Table of Contents Show (Click on lines to navigate)
Introduction
Planning an astrophotography upgrade?
Wondering whether a new camera or filter set will actually make a difference?
This often comes down to guesswork. This tool replaces that guesswork with physics. Enter two imaging systems (cameras, filters, focal ratio, sky conditions), and it computes a quantitative signal ratio: how many hours on System B are equivalent to one hour on System A, accounting for quantum efficiency, read noise, sky background, and optical throughput. Both broadband (LRGB/OSC) and narrowband (Ha/OIII/SII, dual-band) modes are supported. The underlying model and all assumptions are documented in the Technical Appendix tab.
Astrophotography System-to-System Comparison Tool
How the result is built
Scenario heatmap — hours B needs to match A
Narrowband filter audit
Channel / filter contribution table
Validation lab
Data provenance & import audit
Advanced debug
How to use the tool
1. Choose a mode. Select Broadband for LRGB or OSC galaxy and nebula work, or Narrowband for emission-line imaging with Ha, OIII, and SII filters. The tool adjusts its model, available filter sets, and output panels accordingly.
2. Configure System A and System B. Each system has a camera, focal ratio, Bortle-scale sky darkness, and a filter set. System A is typically your current or reference setup; System B is the one you're evaluating. Use the example buttons to load a representative starting configuration.
3. Read the result. The headline number is the equivalent hours figure — how many hours on System B yield the same collected signal as your chosen total on System A. A value below 10 h (when System A is set to 10 h) means System B is less efficient; above 10 h means it's more efficient. The signal ratio, sky factor, and optics factor panels break down exactly where the difference comes from.

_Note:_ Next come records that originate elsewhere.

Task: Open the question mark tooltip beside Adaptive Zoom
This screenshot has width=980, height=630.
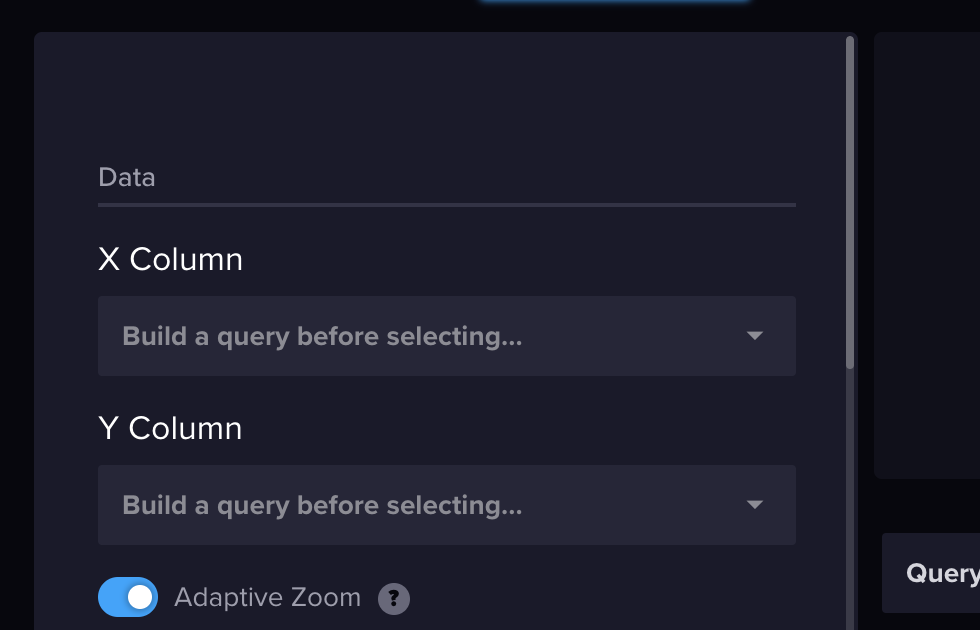Action: pyautogui.click(x=394, y=597)
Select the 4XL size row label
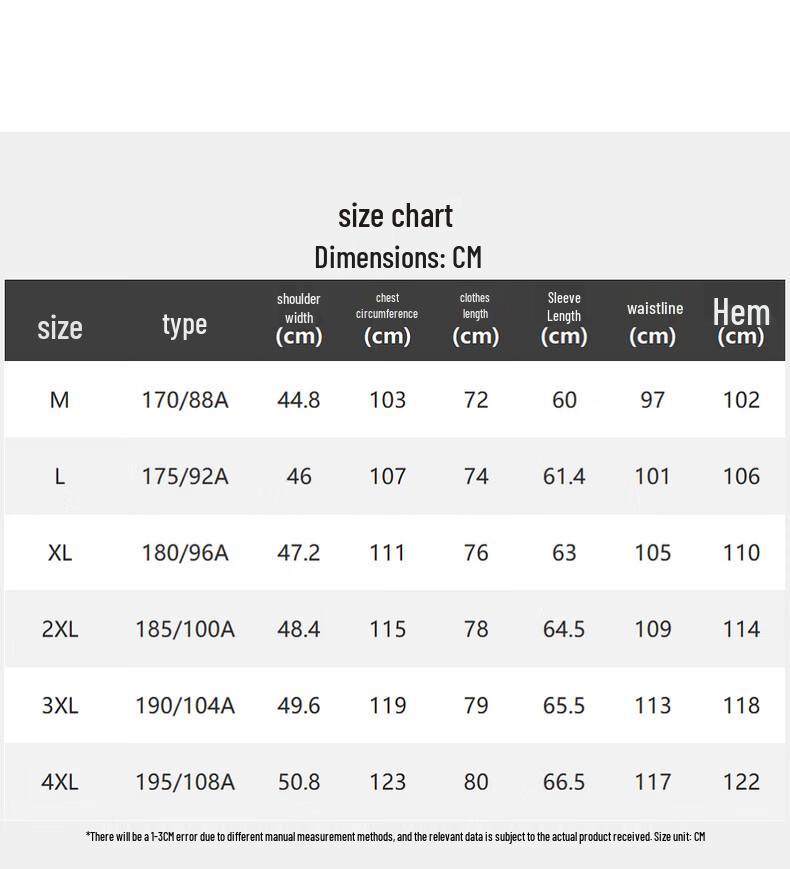Image resolution: width=790 pixels, height=869 pixels. [x=60, y=782]
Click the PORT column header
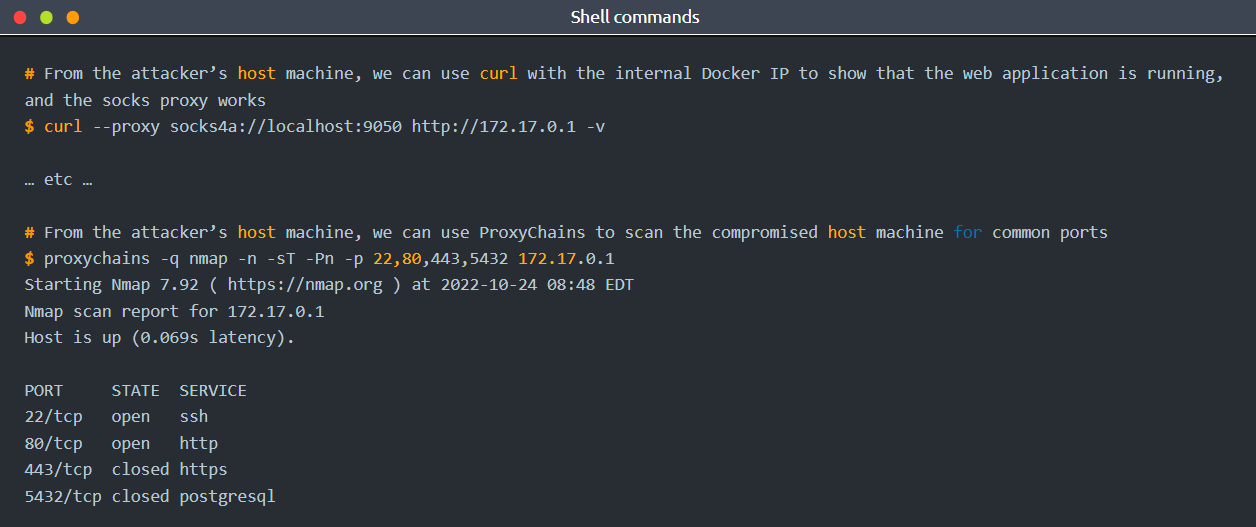The width and height of the screenshot is (1256, 527). [44, 390]
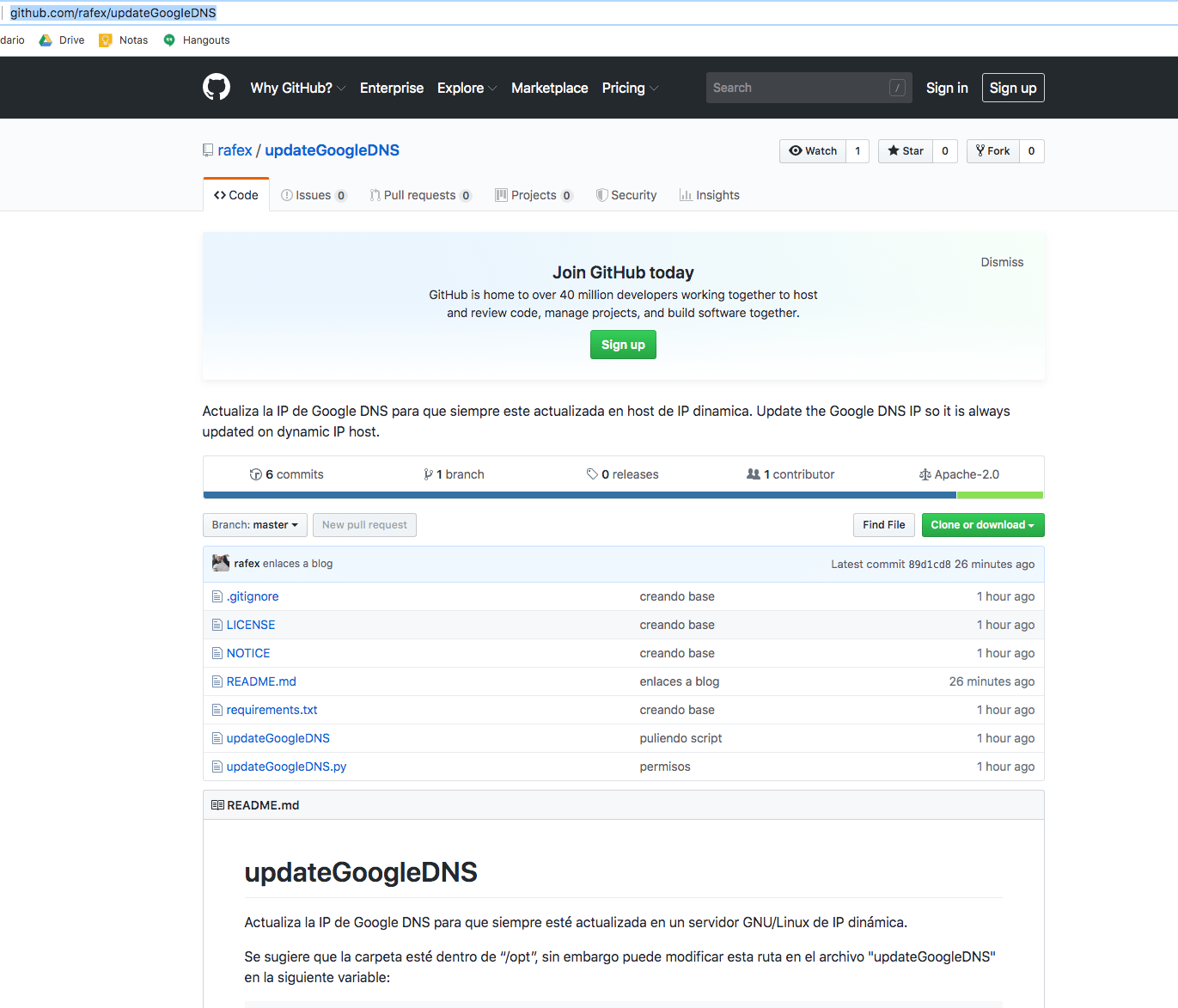Go to the Pull requests tab
This screenshot has width=1178, height=1008.
pyautogui.click(x=420, y=195)
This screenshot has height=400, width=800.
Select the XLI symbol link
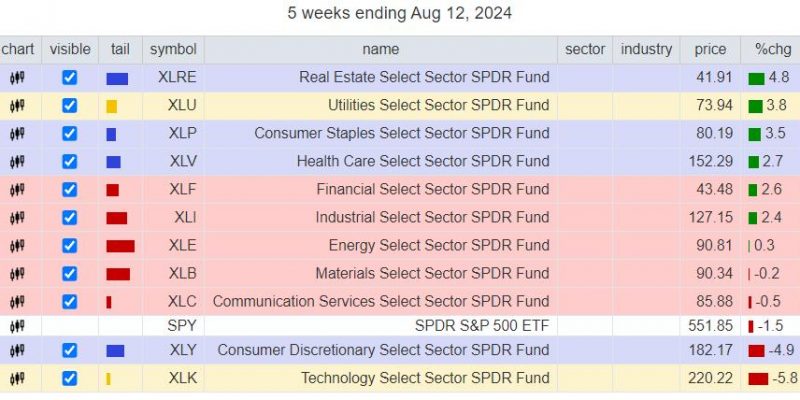pyautogui.click(x=185, y=218)
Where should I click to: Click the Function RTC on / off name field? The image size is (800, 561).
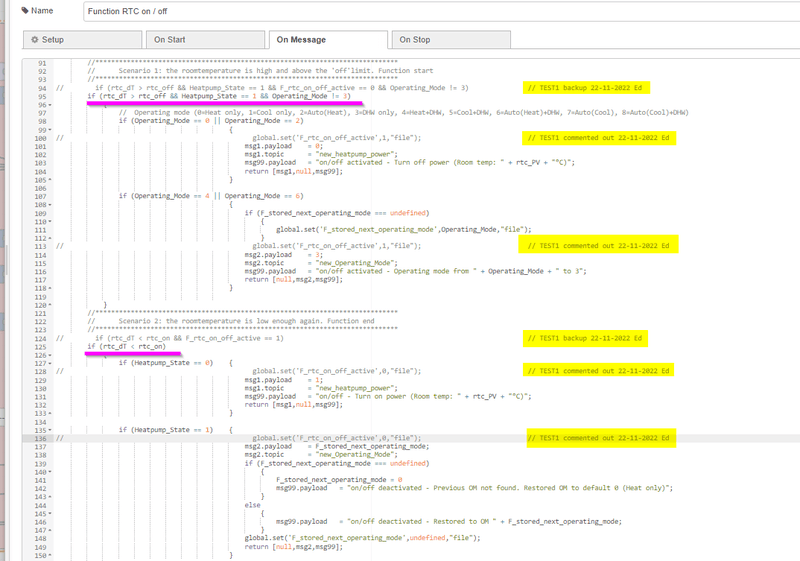[x=440, y=12]
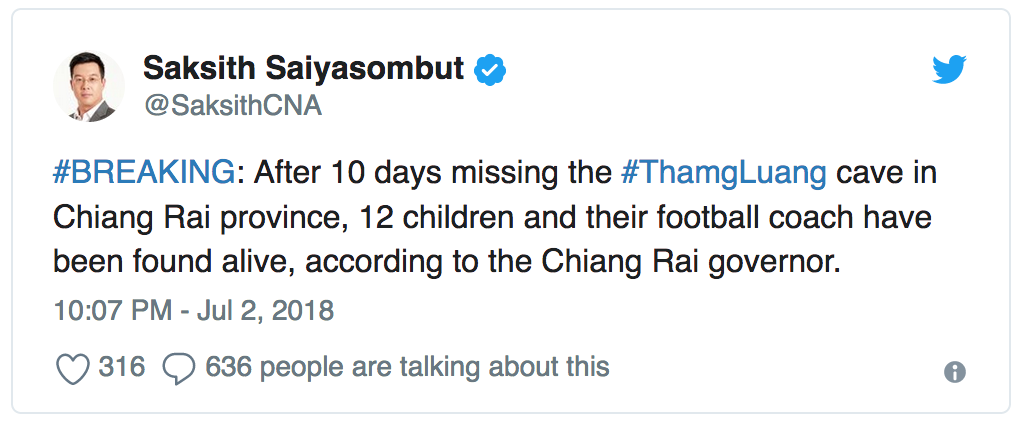Open replies via the speech bubble icon
Screen dimensions: 1020x426
(x=178, y=369)
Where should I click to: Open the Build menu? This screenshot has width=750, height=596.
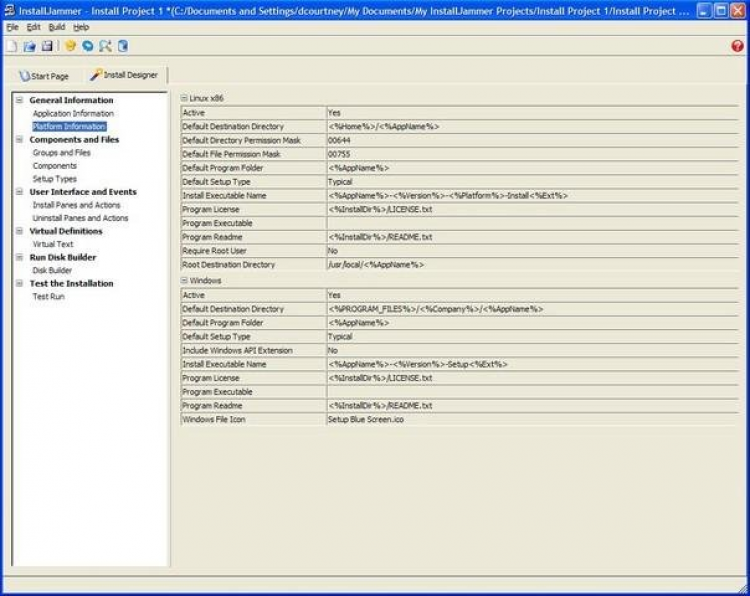56,27
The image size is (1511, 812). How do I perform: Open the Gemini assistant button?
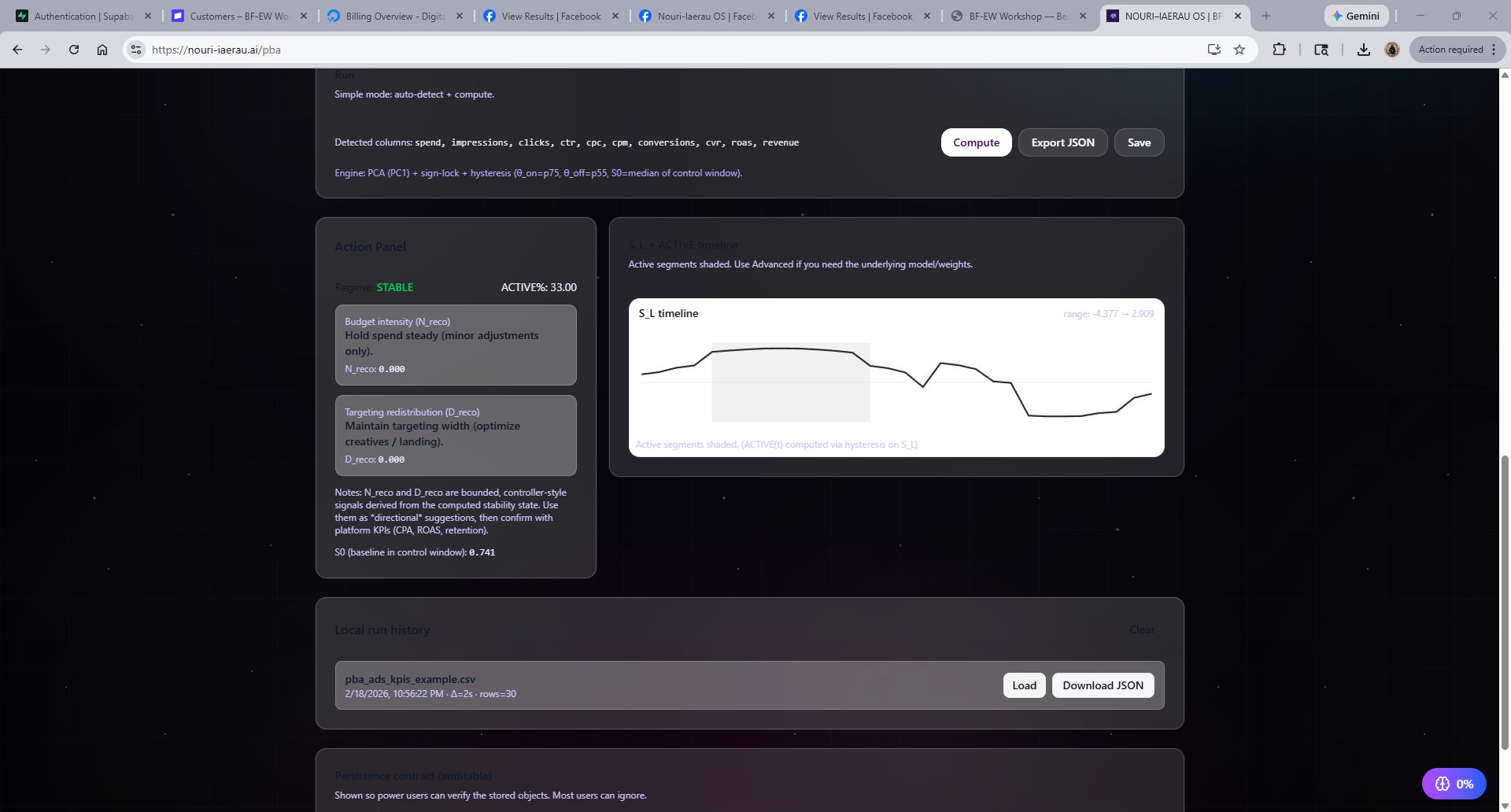[1356, 16]
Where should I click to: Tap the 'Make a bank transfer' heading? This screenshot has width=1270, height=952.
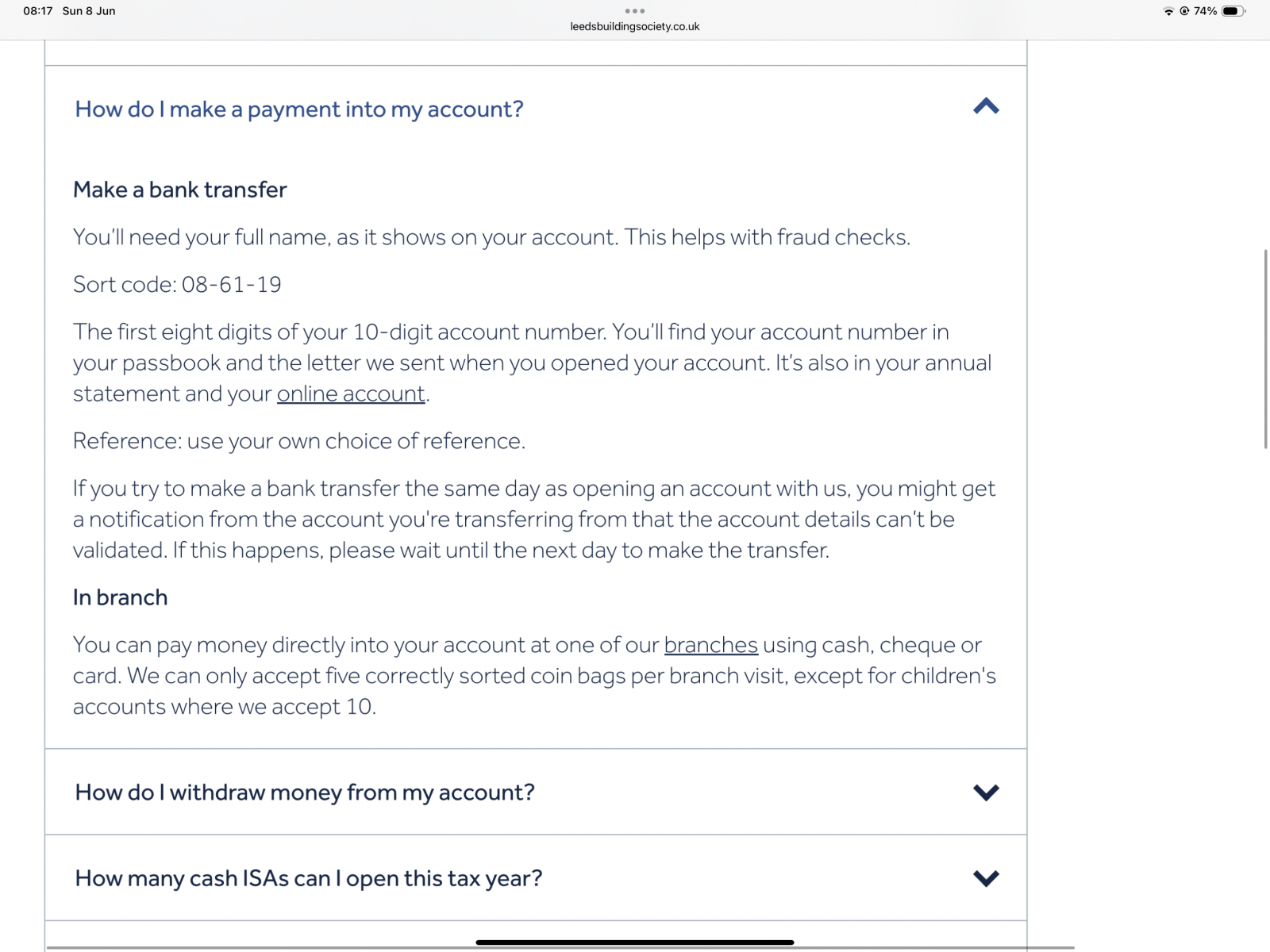tap(180, 190)
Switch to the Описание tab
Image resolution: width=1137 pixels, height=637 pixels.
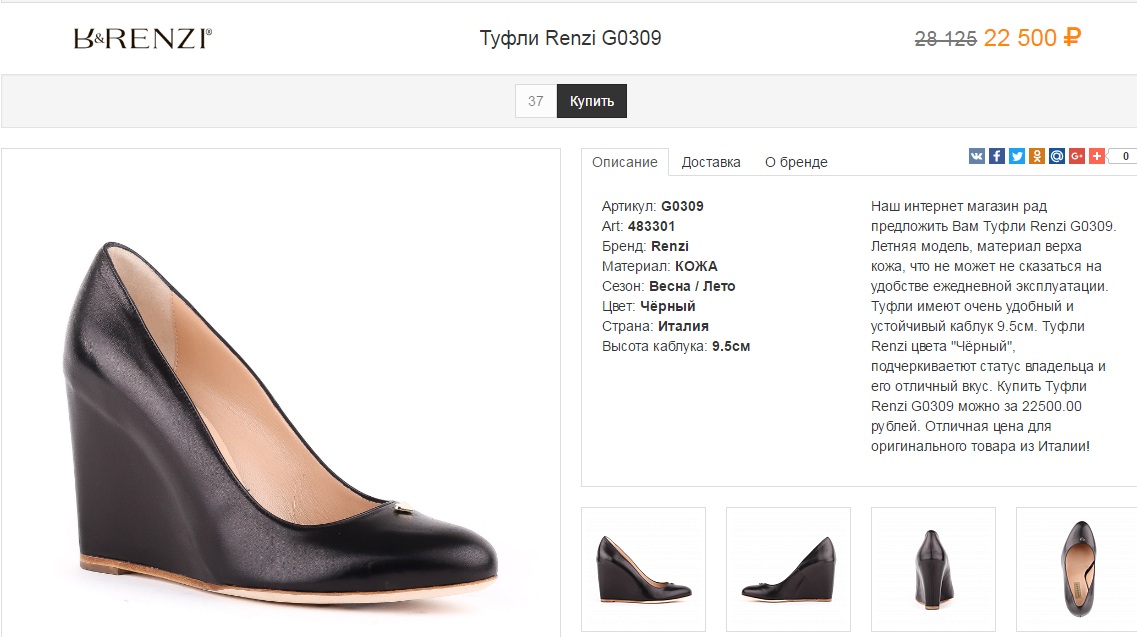tap(625, 162)
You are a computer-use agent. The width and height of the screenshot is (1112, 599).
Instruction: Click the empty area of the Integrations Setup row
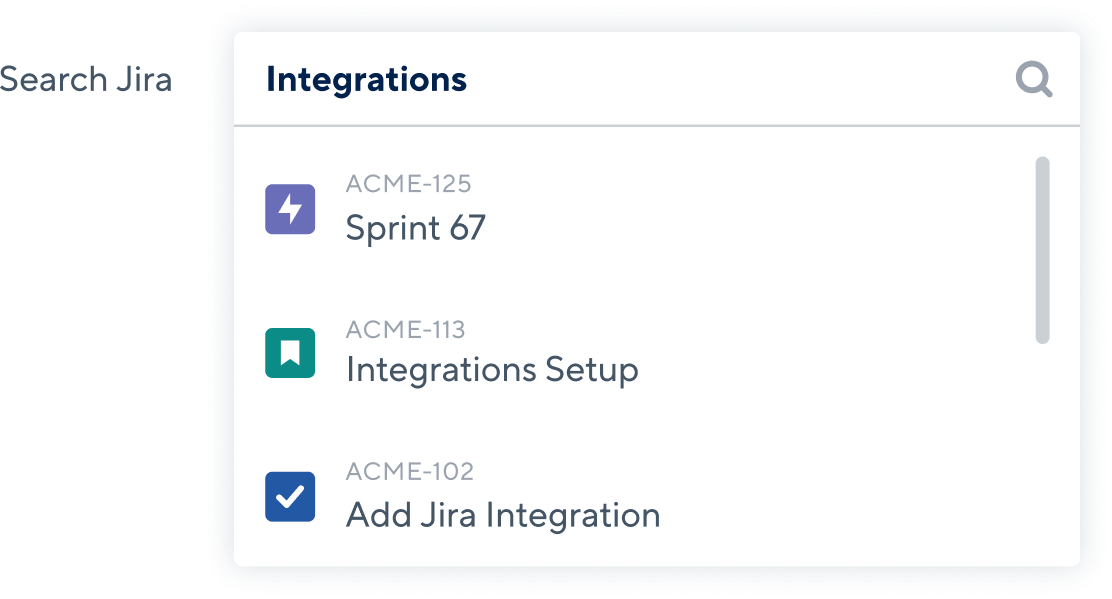click(830, 353)
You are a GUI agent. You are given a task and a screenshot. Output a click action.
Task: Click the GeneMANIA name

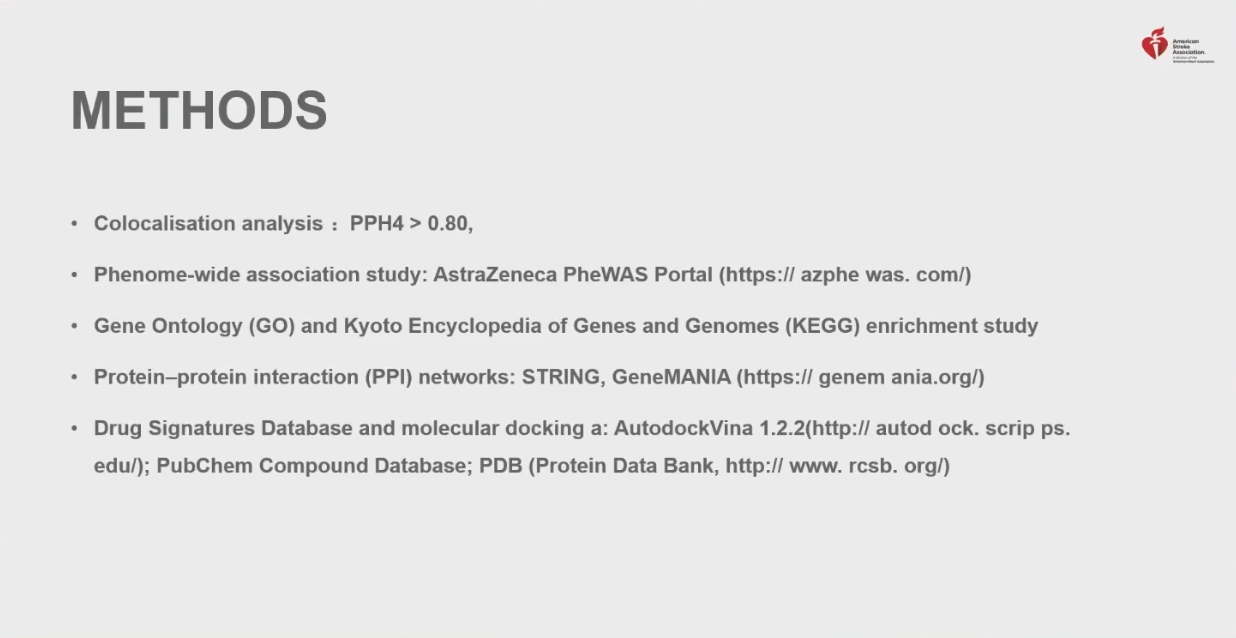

4. Dig into the details. The QE chart overlays sensor quantum efficiency curves for both cameras. The Filter response chart shows passband transmission. The Channel heatmap compares per-channel contributions. In narrowband mode, the Narrowband audit panel adds FWHM, peak transmission, and per-line SNR terms for each filter.
5. Check the Technical Appendix. The Appendix tab contains the full mathematical derivation, all model assumptions, and the data provenance for every camera and filter set. If a result looks surprising, the appendix is the right place to audit it.
6. Validation Lab. The Audit tab runs a built-in test suite — curated sanity cases and a generated comparison matrix across all cameras — and flags any result that falls outside expected bounds. This is primarily a data-integrity check, but it's also a useful way to explore how different equipment combinations rank against each other.